The basic rule is to follow the numbers starting from #1 Fudasho “Ryouzenji Temple”, which is called ‘Jyunuchi’ (in orders). If you start from the last number #88 “Ookuboji Temple”, it is called ‘Gyakuuchi’ (in reverse orders).
However, it is not necessary to always follow the numbers. Neither it’s necessary to complete the whole trail at one time. It is said to be appropriate to visit Fudasho beginning from different places, in random order or in plural occasions. You can pilgrim on foot, by bicycle, bikes, car and bus, depending on your health condition and schedule. Also, you can go on a tour.
Traditionally, you wear white outfit, but you can wear as you like. As the trail has lot of slopes and steps, you’ll be better off wearing easy to move cloths and easy to walk shoes. Your belongings are better to be packed in a rucksack or a shoulder bag so that your both hands are free. The water-proof ones are advisable for a sudden rain.
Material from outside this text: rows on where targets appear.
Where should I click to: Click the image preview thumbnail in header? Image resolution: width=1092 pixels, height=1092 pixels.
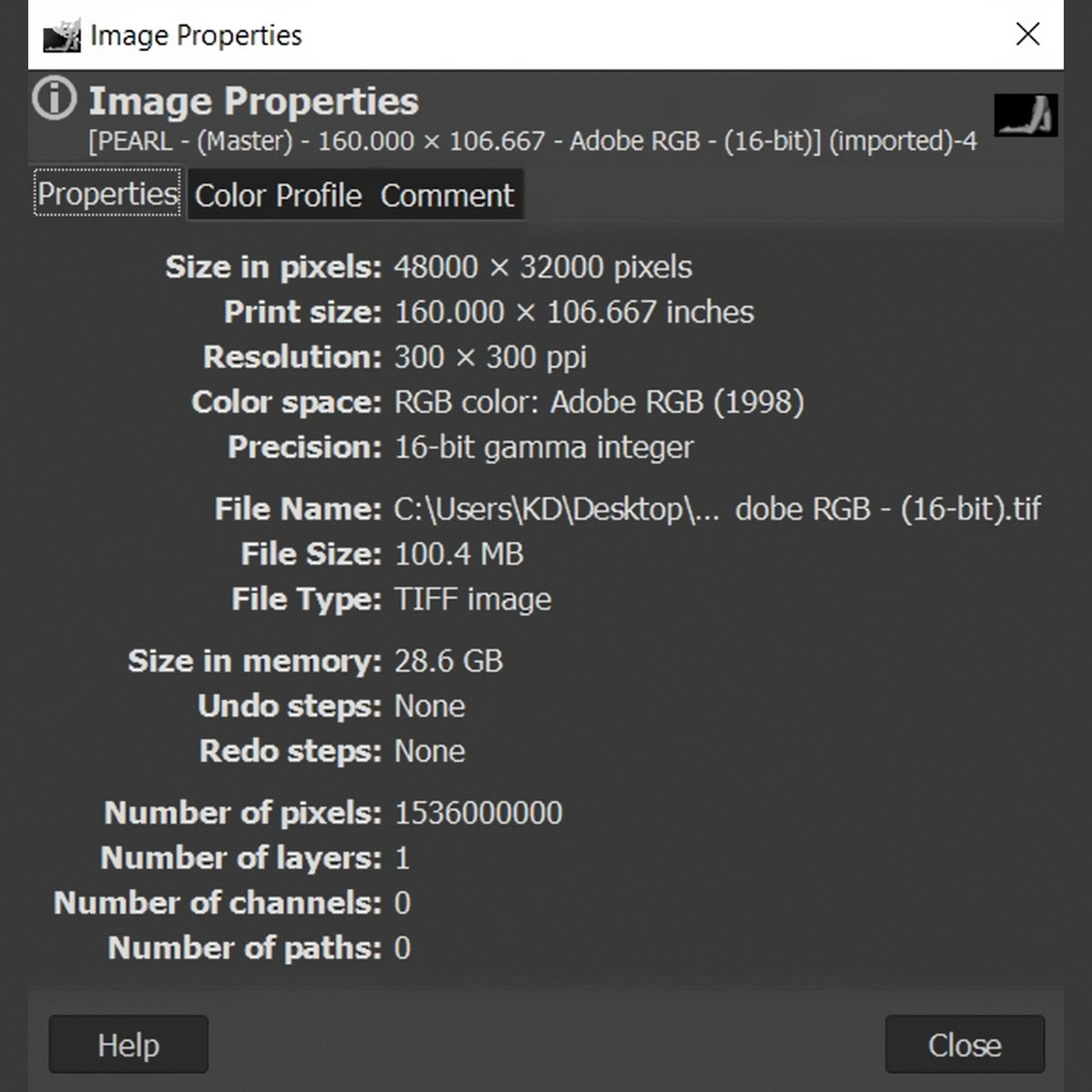click(1026, 116)
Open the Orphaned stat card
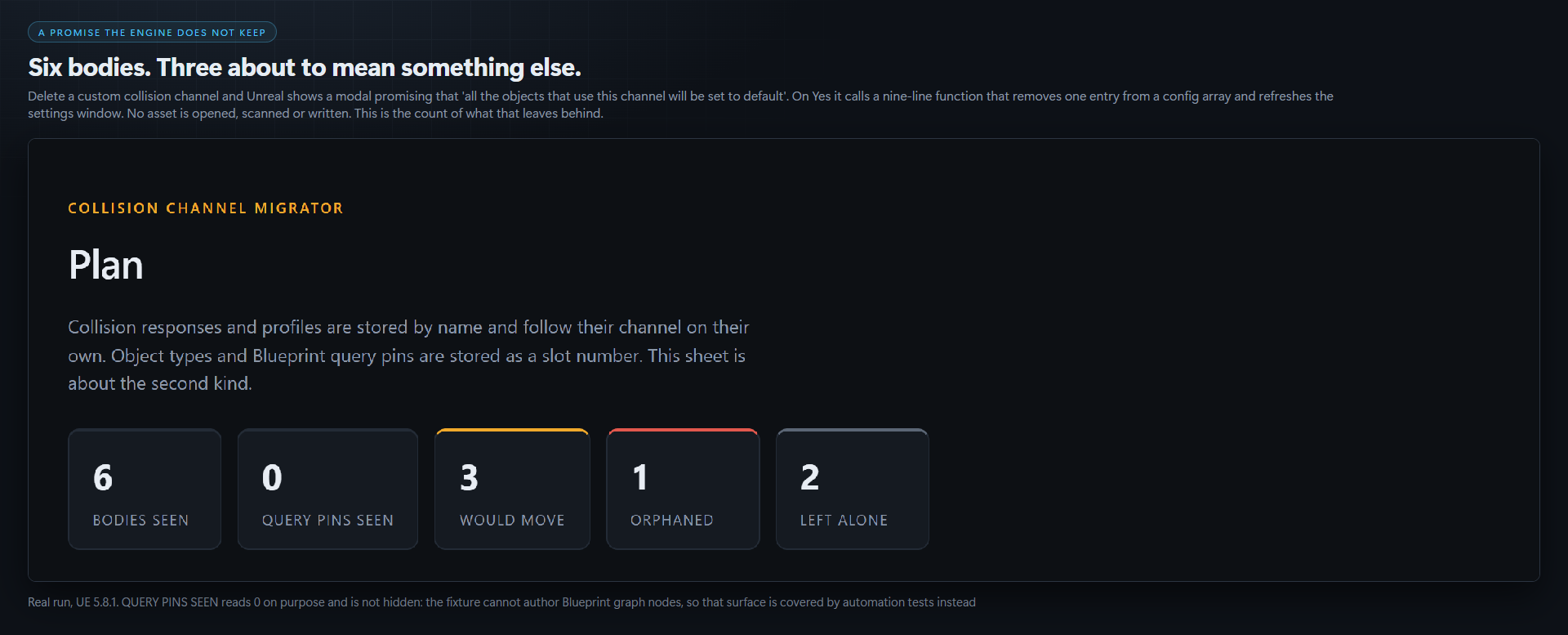The height and width of the screenshot is (635, 1568). click(683, 489)
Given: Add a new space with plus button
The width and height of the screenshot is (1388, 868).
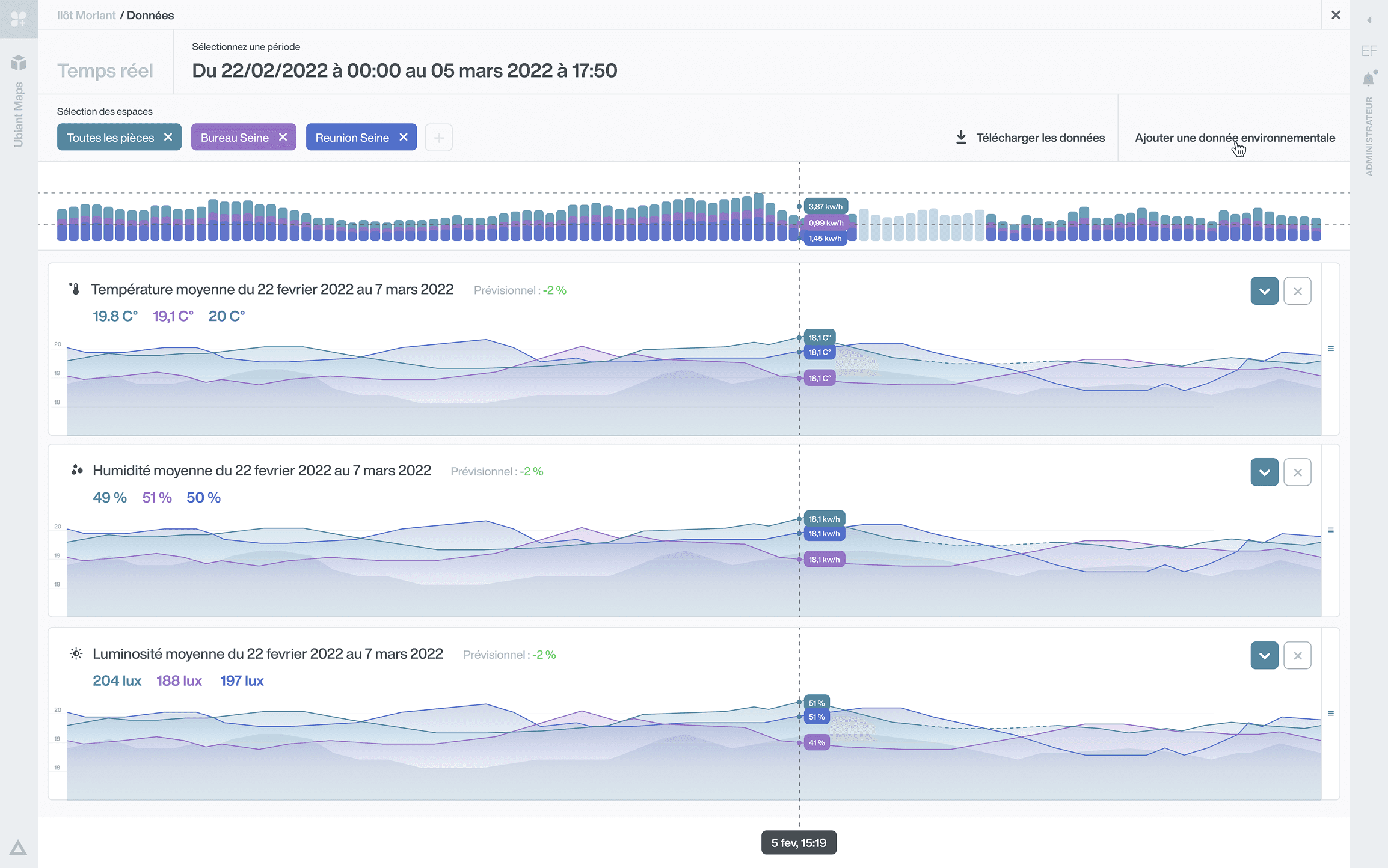Looking at the screenshot, I should [x=438, y=138].
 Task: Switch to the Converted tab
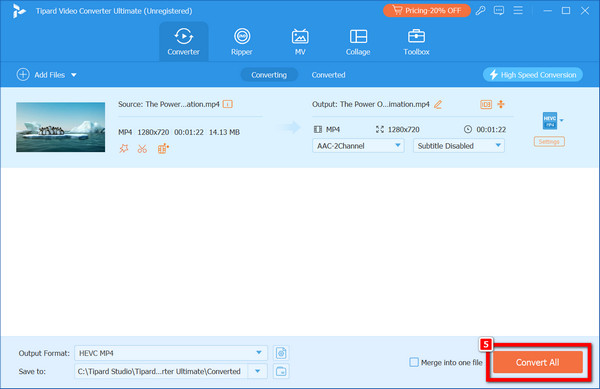pos(328,75)
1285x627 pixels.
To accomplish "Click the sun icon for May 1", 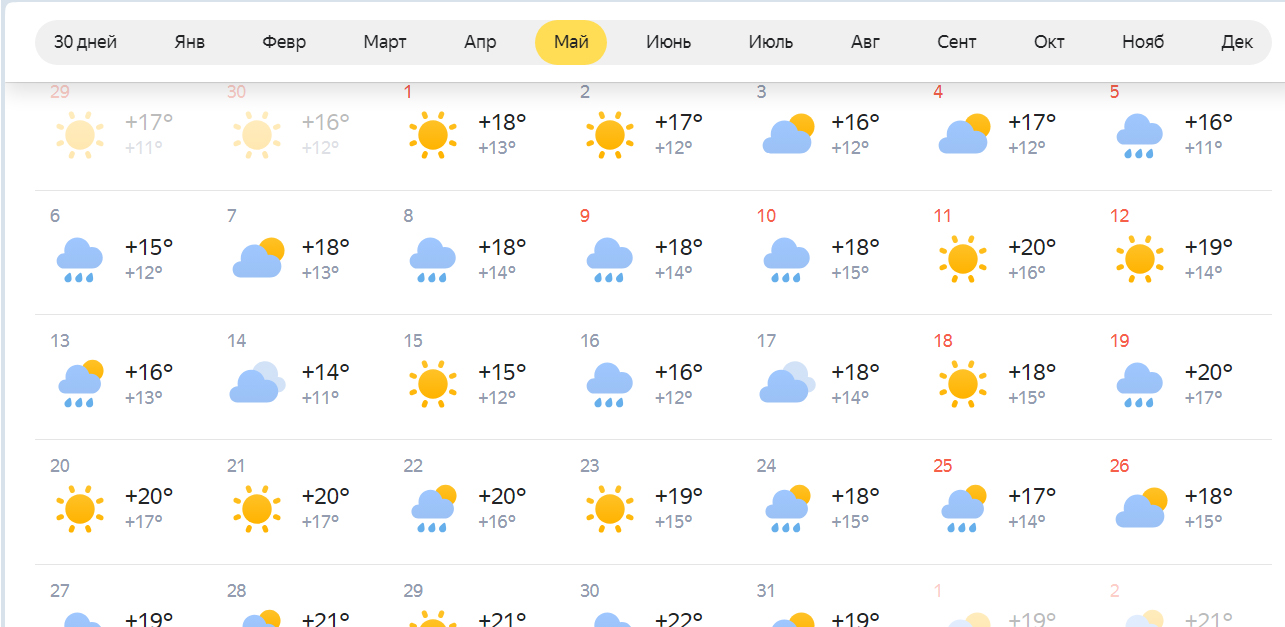I will pos(433,135).
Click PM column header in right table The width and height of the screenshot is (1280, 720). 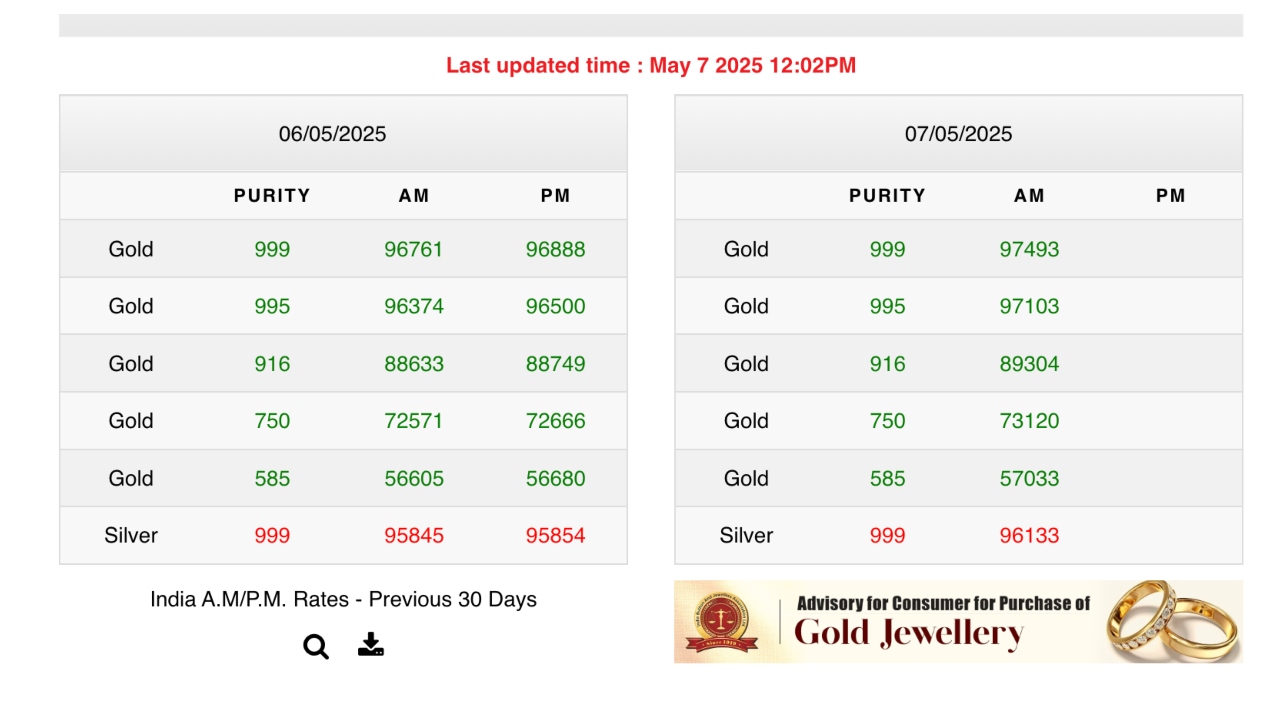coord(1170,196)
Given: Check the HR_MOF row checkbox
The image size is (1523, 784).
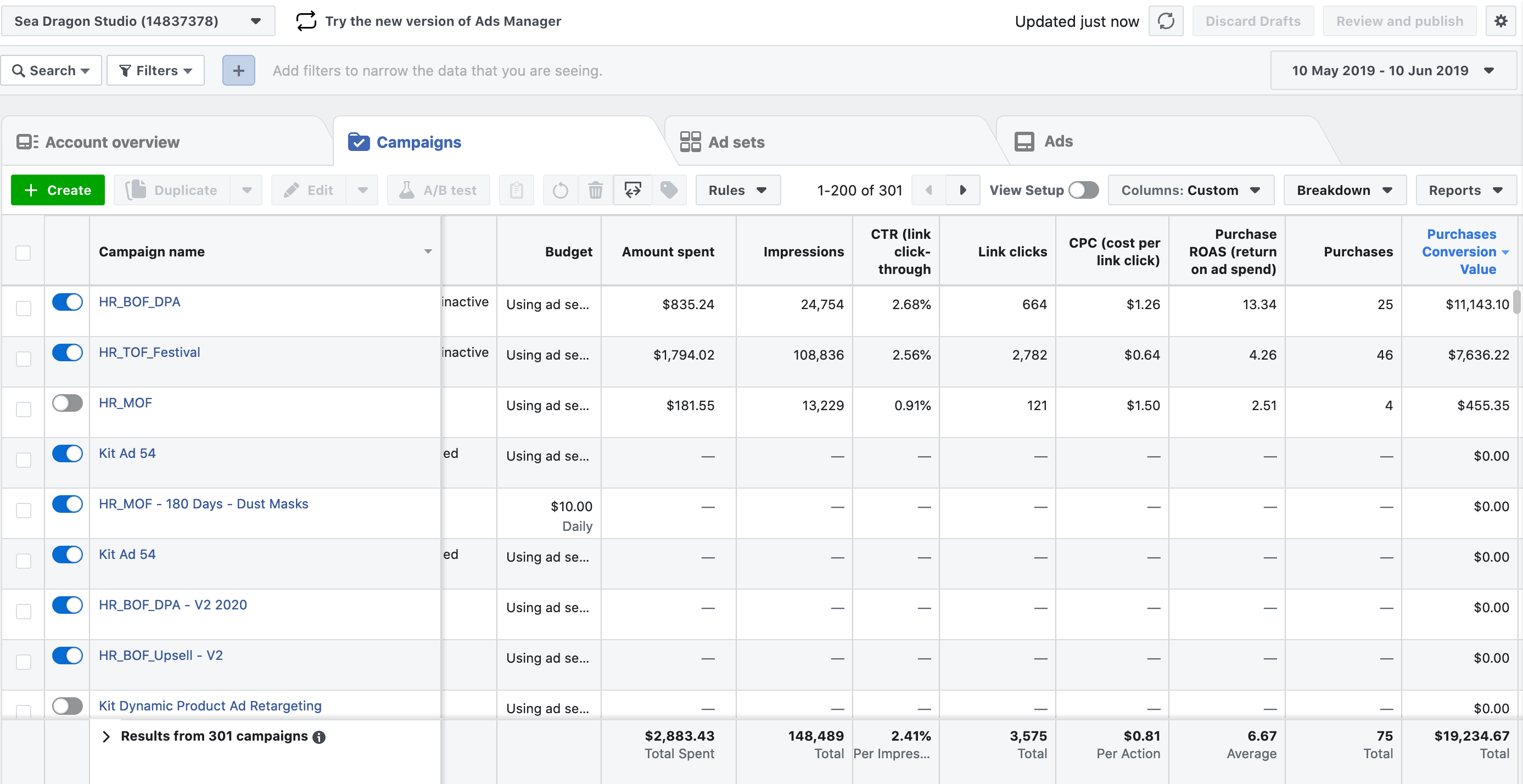Looking at the screenshot, I should pos(24,409).
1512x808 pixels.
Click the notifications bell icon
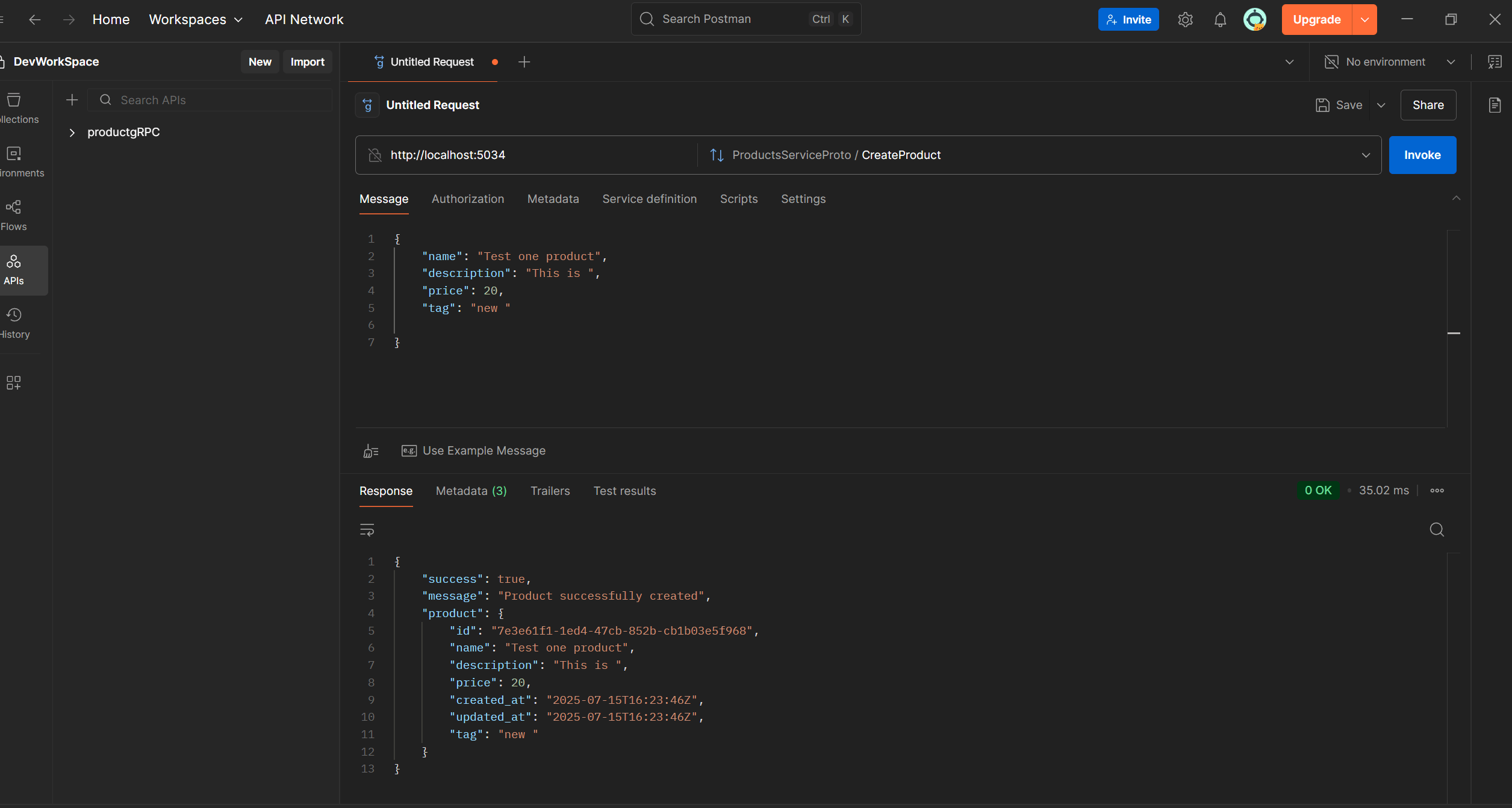pos(1220,20)
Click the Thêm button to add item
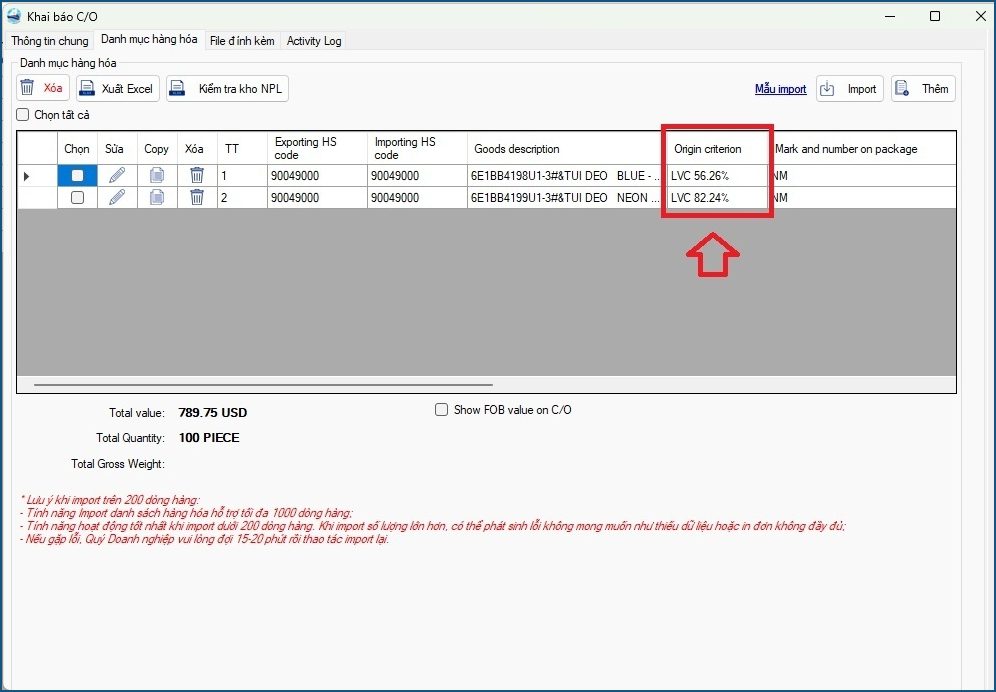The width and height of the screenshot is (996, 692). coord(923,89)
When you go in your casual clothing, it is advised to take three things: Wagesa, Hakue and Kongozue.
- Wagesa: belt shaped strip of cloth. Simplified clerical robe.
- Hakue: White robe to be worn over informal clothing.
- Kongozue: The symbol of ‘dougyouninin’, which means Kobo Daishi (Kukai) is always with you on the pilgrimage even when you are alone. This stick is said to be the incarnation of Kobo Daishi (Kukai).
These items are available at internet shop and Fudasho temples, The #1 Ryouzenji Temple offers good variety.
The procedures for praying at each Fudasho temple
- At the gate of the temple, join your hands together in prayer and bow.
- Purify your hands and mouth at a water shanty.
- Hit a bell once at the bell house. (Sometimes, hitting a bell is prohibited.)
- At the Hondo (main temple), light a candle upright, light an incense stick, deposit an Osamefuda (a prayer card), leave offertory money, join your hands together in prayer, bow with a juzu (string of beads) in your hands, and chant a Buddhist sutra.
- At the Daishido (a hall where the statute of enshrined Kobo Daishi is), repeat the same ritual at the main temple.
- Receive a Goshuin (a seal of copied sutra submission) at the Noukyoujyo (a special office to receive a Goshuin) on the Noukyou notebook.
- On leaving, bow at the temple gate with your hands joined together in prayer.
Thing to bring along
- A lighter to light up a candle and an incense stick.
- Two Osamefudas (a prayer card), one for Hondo and the other for Daishido.
- An offering money
There’s no set amount. Have some coins as there’s no change.
- Juzu (a string of beads) and a copy of Buddhist sutra
At the Hondo and Daishido, chant sutra with beads in your hands.
A notebook to receive a stamp of Goshuin to prove you have chanted the sutra.
Other thing you may want to prepare include a water canteen, a towel, the insurance card, and some household medicine. It’s a good idea to bring an insect-repellent spray in summer. The Ziplock may become handy for an unexpected rain. There items are available via on-lone shops and at Fudasho temples.